Example: Describing a distribution | AP Statistics | Khan Academy
Sometimes in life, like say on an exam in particular, like an AP exam, you might be asked to describe or compare a distribution. So we're going to get an example of doing that right over here. Sometimes in life, say on an exam, especially on something like an AP exam, you're asked to describe or compare a distribution. What we're going to do in this video is do exactly that. In fact, this one we're going to describe, and then in a future video, we're going to compare distributions.
Now, before we even read about this distribution or look at this distribution, if you're asked to describe a distribution, there are four things that you should be thinking about. You should be thinking about the shape of the distribution, and when we're talking about shape, it's going to be—there could be left skew, there could be right skew, and we'll see examples of these, and we've talked about them in detail in other videos. They could be symmetric. These are the ones that we typically see, although there might be other types of shapes.
You will have your center of distribution, and there are multiple ways of thinking about the center of distribution. We've talked about this before: you have your mean, you have your median—these are the two most typical ones. You have a notion of spread, and for spread, you could use range; you could use interquartile range; you could use something like mean absolute deviation; you could use the standard deviation. These are all measures of spread. Then, you probably should at least comment about outliers—even if you don't see them, it's a good idea to comment just to make sure that you are being relatively comprehensive.
So now given that, let's do—let's describe the distribution right over here. It says, "In the state of Connecticut, the Department of Motor Vehicles (the DMV) requires 16 and 17-year-olds to take a 25-question knowledge test in order to obtain a learner's permit. To pass, prospective drivers must correctly answer at least 20 questions. On one Monday, 22 teenagers took the test. The dot plot below shows their scores."
So why don't you pause this video and see if you can take a shot at describing the shape, the center, the spread, and the outliers? Some of these you might be able to come up with the actual numbers; you might be able to calculate some of these, but really just to get a sense of it, why don't you take a shot at it?
All right, now let's do this together. So first on the shape: what we see is we have—most of the distribution is in this part between 20 and 25, but then we have this fairly long tail to the left. This tells us that we have a left skew, or it is a left-skewed distribution right over here. So we have done the shape—it's a left-skewed distribution because the tail goes to the left.
Now, what about the center of this distribution? There are a few ways to measure center—mean or median. Just for the sake of simplicity, I'll think about the median here. I can actually do—I can eyeball that to some degree; you could also calculate the mean. It would take a little bit more time. I would guess that it's someplace—not even calculating it, I would guess that it's someplace in this range right over there.
But let me actually calculate it. So the median—there are 22 data points, so the median is whatever number has 11 on to the right of it and 11 to the left—half of 22. So let's see. We have 1, 2, 3, 4, 5, 6, 7, 8, 9, 10, 11. So the median here is going to be—let's see, this is 23. We have a bunch of 23s: 1, 2, 3, 4, 5, 6—six 23s.
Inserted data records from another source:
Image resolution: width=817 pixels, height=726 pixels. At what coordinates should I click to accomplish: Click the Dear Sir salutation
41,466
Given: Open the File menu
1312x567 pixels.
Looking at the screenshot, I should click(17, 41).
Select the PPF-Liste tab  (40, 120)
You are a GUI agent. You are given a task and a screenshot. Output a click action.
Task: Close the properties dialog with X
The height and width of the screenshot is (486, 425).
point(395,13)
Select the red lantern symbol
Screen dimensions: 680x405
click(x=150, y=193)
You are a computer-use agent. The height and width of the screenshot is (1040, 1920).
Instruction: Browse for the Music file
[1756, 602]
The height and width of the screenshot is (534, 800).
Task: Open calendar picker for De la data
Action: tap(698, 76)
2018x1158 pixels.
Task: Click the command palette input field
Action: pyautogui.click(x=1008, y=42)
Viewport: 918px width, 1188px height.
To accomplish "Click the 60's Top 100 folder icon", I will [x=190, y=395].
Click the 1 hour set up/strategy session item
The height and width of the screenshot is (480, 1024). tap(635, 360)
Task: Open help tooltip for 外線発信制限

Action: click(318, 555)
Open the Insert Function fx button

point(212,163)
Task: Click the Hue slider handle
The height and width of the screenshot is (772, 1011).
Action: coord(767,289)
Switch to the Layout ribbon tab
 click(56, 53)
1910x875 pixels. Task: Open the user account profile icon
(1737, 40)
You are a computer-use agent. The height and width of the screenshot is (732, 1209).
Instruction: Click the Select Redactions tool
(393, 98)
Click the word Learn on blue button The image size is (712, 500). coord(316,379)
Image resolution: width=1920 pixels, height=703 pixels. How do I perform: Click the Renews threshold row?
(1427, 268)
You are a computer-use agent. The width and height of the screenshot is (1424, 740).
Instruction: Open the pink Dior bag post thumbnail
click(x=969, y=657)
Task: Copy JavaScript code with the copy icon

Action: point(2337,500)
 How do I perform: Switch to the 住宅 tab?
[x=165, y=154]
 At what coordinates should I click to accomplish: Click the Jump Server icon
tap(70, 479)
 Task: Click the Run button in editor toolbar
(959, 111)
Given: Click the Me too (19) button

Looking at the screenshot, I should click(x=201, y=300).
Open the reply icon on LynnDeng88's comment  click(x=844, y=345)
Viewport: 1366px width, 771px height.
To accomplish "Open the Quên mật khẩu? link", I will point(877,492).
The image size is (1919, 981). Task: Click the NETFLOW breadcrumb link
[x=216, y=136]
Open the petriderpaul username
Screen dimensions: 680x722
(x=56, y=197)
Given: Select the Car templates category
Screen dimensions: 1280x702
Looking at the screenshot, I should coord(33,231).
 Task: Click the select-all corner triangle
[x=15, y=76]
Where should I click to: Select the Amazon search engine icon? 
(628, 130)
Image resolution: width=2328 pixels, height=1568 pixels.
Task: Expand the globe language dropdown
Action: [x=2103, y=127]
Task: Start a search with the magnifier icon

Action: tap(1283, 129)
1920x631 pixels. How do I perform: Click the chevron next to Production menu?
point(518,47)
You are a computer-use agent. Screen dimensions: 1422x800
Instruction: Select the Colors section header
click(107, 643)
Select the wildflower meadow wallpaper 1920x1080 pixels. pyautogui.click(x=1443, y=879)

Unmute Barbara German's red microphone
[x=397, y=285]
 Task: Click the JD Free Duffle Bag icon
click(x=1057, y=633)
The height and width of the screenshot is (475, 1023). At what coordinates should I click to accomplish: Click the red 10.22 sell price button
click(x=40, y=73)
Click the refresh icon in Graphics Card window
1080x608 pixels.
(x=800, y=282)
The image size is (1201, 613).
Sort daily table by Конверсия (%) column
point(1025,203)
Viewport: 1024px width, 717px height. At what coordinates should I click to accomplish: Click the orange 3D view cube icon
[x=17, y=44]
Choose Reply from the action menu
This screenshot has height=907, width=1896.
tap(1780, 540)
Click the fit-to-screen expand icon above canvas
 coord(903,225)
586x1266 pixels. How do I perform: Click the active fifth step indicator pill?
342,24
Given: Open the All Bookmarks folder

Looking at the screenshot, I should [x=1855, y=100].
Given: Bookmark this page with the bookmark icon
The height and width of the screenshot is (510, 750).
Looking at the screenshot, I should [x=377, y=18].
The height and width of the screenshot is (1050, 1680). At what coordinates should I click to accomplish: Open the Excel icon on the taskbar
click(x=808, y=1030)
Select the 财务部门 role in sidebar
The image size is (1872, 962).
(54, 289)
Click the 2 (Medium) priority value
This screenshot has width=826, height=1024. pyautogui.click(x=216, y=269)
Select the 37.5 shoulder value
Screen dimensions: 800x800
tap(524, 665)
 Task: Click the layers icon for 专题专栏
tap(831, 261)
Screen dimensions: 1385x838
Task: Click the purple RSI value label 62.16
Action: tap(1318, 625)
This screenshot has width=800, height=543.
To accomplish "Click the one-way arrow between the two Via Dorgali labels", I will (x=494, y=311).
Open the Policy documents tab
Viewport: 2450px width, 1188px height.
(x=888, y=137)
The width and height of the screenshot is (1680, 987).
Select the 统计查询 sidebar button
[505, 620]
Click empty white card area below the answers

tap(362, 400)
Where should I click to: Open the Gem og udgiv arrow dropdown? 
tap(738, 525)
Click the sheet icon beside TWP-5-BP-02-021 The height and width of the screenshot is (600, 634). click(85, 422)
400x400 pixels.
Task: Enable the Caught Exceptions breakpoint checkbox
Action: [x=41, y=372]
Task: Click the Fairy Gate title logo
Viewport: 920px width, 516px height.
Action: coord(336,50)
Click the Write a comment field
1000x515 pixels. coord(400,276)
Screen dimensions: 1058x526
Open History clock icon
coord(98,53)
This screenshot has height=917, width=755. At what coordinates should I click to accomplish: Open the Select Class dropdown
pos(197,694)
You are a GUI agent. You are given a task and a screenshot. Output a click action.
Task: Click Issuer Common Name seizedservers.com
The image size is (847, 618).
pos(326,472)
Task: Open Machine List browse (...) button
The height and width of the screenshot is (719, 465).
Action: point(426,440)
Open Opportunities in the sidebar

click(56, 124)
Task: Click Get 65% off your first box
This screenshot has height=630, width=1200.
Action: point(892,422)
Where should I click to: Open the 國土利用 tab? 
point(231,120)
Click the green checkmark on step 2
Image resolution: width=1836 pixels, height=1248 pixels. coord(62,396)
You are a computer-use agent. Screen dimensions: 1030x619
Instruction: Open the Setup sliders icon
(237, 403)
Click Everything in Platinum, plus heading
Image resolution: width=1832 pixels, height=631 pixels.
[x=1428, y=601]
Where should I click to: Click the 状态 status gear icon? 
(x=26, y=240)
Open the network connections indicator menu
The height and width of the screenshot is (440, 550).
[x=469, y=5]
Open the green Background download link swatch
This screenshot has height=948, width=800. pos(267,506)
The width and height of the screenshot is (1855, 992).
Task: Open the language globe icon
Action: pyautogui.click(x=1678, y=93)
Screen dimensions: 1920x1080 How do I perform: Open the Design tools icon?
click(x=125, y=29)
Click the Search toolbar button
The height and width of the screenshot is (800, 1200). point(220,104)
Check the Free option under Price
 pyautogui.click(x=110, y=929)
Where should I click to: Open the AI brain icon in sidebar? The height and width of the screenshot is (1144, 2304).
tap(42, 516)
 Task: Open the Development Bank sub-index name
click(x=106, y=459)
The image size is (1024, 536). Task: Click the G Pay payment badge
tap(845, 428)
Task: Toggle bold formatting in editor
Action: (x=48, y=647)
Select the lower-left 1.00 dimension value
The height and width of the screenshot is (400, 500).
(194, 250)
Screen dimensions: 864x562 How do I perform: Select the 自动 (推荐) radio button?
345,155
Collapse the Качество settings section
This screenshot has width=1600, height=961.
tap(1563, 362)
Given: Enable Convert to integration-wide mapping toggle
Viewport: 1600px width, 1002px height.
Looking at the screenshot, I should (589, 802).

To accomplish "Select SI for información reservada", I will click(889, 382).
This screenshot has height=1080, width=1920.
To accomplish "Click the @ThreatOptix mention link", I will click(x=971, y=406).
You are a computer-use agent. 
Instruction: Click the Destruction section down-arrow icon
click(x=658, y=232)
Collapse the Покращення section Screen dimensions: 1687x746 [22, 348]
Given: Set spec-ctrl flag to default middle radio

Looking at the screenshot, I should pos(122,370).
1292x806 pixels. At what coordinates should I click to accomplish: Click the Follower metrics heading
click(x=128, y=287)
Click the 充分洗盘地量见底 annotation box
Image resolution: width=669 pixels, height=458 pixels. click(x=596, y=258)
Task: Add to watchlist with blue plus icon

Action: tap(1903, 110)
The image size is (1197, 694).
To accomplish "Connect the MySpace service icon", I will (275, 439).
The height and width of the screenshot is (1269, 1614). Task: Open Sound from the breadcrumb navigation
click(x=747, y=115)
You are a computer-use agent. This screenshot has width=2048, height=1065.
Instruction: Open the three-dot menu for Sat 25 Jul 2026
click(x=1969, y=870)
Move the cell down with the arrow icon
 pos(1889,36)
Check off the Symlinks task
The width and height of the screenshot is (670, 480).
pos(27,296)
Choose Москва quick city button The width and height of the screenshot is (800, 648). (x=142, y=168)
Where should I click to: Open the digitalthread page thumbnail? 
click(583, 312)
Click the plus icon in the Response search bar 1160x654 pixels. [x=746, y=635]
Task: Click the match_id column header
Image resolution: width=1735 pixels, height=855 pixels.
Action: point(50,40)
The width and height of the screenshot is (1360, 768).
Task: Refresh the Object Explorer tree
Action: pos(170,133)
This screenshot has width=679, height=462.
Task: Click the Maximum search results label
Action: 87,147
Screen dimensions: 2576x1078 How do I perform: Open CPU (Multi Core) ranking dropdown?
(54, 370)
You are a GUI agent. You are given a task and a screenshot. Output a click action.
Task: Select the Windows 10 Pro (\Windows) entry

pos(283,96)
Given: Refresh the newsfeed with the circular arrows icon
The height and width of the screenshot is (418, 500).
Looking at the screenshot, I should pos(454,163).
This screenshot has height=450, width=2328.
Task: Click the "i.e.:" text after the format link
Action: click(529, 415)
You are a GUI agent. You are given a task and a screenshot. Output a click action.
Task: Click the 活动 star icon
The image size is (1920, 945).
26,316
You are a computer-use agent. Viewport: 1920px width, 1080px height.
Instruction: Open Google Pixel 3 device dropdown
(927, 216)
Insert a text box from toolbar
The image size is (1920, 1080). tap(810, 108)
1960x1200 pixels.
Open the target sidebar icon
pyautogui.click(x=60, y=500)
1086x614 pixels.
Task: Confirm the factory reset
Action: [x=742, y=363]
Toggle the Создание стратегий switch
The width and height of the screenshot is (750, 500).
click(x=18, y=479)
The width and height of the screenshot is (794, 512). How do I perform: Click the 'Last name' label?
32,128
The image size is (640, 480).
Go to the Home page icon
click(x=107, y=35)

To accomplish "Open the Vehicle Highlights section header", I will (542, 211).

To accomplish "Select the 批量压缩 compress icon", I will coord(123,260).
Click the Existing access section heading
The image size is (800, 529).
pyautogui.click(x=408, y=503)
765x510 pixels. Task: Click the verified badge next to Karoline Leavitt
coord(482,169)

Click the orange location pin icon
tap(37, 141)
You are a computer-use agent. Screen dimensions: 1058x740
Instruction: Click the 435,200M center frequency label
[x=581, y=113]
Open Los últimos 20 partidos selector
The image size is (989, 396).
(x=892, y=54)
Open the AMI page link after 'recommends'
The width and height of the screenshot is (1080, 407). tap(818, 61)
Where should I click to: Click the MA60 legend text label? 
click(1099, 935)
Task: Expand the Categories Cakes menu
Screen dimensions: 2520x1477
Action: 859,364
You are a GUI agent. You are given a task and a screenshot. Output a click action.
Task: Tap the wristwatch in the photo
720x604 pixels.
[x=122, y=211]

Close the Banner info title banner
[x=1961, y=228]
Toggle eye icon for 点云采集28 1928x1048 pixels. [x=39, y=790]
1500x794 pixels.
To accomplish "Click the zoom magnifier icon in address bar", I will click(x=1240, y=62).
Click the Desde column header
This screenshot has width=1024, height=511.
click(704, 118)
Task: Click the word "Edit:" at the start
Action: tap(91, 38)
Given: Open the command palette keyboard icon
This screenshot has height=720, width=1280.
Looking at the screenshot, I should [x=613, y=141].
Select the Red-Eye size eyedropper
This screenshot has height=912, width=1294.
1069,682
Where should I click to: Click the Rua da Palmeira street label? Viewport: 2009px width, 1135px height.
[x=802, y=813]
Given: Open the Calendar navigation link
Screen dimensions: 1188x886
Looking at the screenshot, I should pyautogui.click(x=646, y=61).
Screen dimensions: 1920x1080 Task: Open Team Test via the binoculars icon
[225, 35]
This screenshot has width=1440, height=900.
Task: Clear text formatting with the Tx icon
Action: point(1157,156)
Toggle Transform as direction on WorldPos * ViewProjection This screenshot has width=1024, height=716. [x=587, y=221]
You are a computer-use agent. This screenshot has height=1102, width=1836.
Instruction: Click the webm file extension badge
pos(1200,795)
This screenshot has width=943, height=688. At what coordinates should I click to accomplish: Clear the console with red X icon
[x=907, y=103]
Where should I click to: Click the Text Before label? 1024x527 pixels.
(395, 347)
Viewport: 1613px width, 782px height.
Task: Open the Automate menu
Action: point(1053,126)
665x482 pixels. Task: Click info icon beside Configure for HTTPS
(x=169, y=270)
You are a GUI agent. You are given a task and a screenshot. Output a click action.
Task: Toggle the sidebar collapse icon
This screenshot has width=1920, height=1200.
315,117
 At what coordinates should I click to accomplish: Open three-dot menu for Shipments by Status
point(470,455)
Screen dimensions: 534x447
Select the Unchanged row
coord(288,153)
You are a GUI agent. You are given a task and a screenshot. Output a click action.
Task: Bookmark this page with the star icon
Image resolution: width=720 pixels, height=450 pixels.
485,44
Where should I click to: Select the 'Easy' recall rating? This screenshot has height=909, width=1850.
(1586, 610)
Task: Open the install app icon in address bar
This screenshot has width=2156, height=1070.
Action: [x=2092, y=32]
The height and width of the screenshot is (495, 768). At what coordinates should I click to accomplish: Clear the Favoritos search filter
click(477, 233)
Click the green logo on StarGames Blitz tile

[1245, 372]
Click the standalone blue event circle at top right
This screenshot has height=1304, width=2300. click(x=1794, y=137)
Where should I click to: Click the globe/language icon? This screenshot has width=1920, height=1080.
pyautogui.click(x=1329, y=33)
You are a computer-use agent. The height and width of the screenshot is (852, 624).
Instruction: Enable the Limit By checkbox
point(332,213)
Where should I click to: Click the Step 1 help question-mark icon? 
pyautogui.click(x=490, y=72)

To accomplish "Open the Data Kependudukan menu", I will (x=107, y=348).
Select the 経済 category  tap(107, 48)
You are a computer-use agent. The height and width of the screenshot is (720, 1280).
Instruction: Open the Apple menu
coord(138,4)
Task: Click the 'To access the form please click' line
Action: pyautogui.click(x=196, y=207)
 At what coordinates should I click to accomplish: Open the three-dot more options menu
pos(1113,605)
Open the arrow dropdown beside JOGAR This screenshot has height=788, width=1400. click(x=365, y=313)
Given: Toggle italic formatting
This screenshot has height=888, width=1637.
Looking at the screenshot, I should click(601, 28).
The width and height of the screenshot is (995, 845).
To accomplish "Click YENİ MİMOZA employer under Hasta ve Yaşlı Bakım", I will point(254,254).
If we were to just order all of the data points, 11 of the data points would be 23 or less and then 11 would be 23 or more. So our median here—I could say our center is 23 if we use the median. Actually, let me write that down. So our median is 23. That's the measure of center that I decided to use.
Now, what about spread? Well, the simplest measure of spread is just the range, which is the highest value minus the lowest value. So our range here would be 25 minus 4. 25 minus 4 is equal to 21. So that is a measure of range. You could have others, but this one is very easy to calculate.
Then if we think about outliers, well, there are a few outliers I would consider, and that's very subjective. People can debate—you know, if there's a dot right over there, is that an outlier or not? But I would say that these four right over here—I would consider outliers. So I would say approximately four outliers. But once again, this is subjective.
The main point of this exercise is to just get in the habit of thinking about these things. Statistics is all about creating—engineering, one could say—different measurements for center, for spread, different ways to describe the shape. But the point is to just think about these various dimensions.